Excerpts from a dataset
##########

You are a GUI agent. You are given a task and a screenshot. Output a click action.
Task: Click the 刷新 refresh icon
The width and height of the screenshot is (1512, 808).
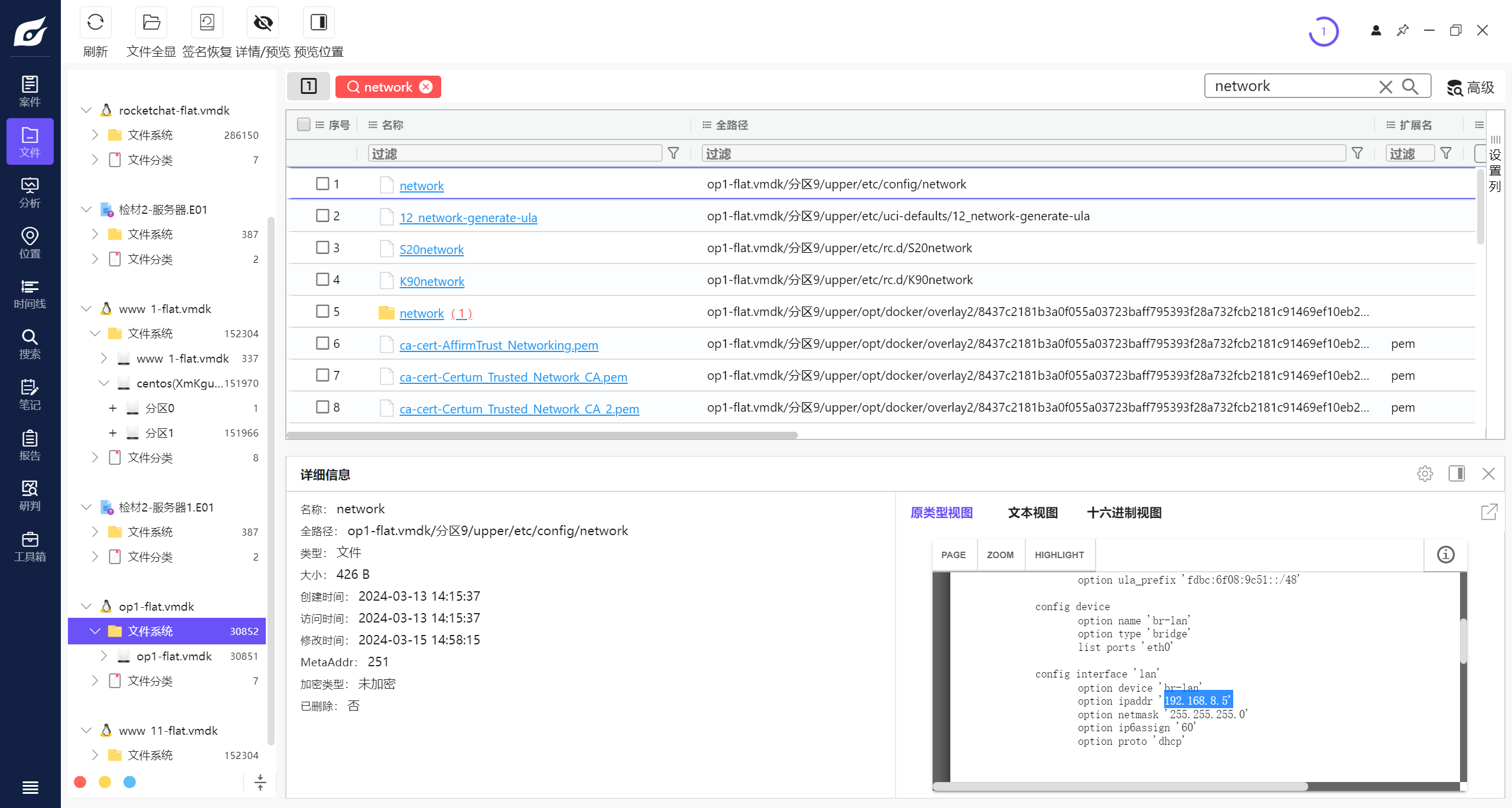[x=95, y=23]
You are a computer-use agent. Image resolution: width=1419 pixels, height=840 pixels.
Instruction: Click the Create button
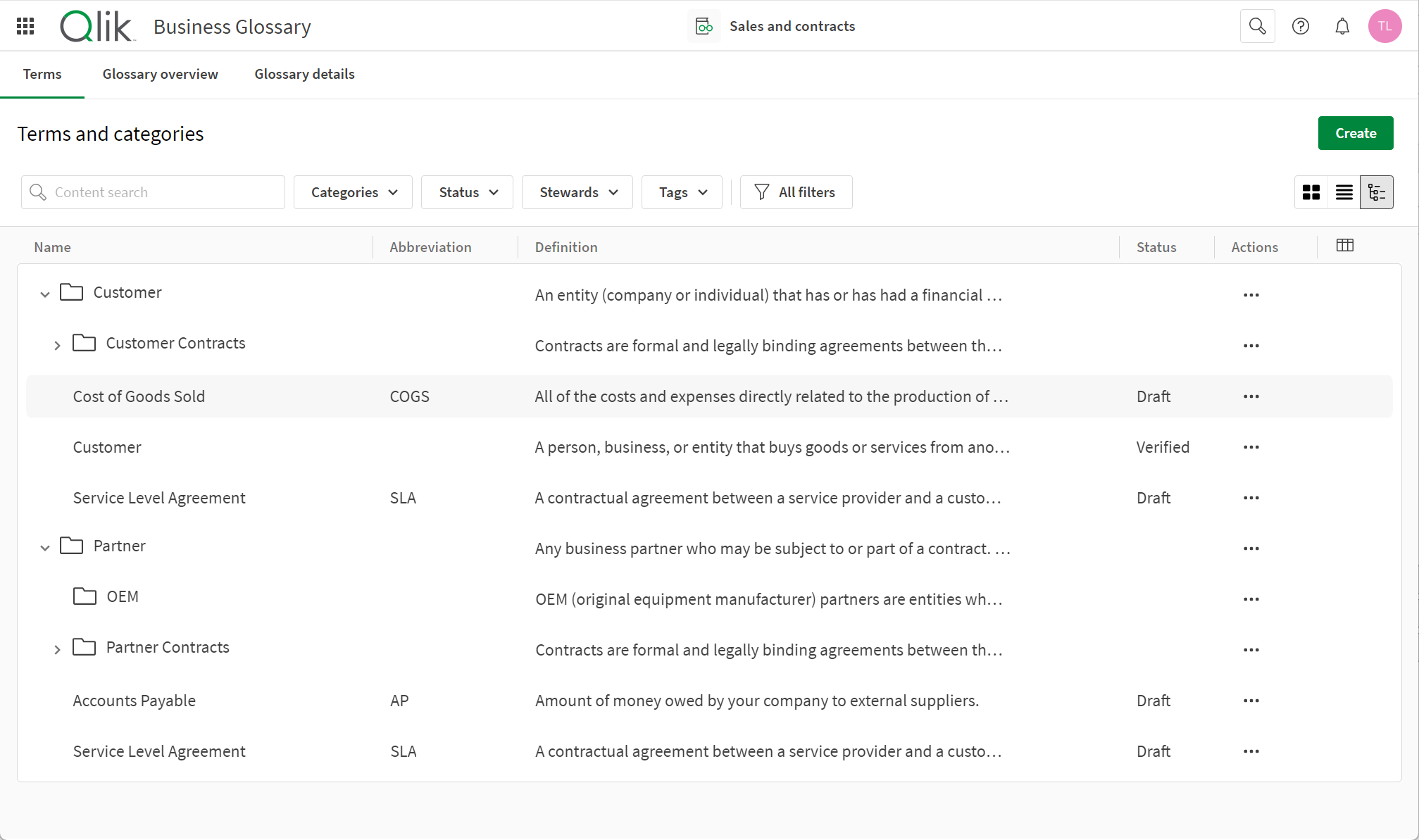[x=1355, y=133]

##########

EXERCISE GOAL ▸
Restate the records above verbatim. Pictures stay out.

WRITTEN RESPONSE ▸
You are a GUI agent. You are given a task and a screenshot. Output a click action.
Task: Click the 刷新 refresh icon
The width and height of the screenshot is (1512, 808).
[x=95, y=23]
You are a computer-use agent. Image resolution: width=1419 pixels, height=840 pixels.
Instruction: Click the Create button
[x=1355, y=133]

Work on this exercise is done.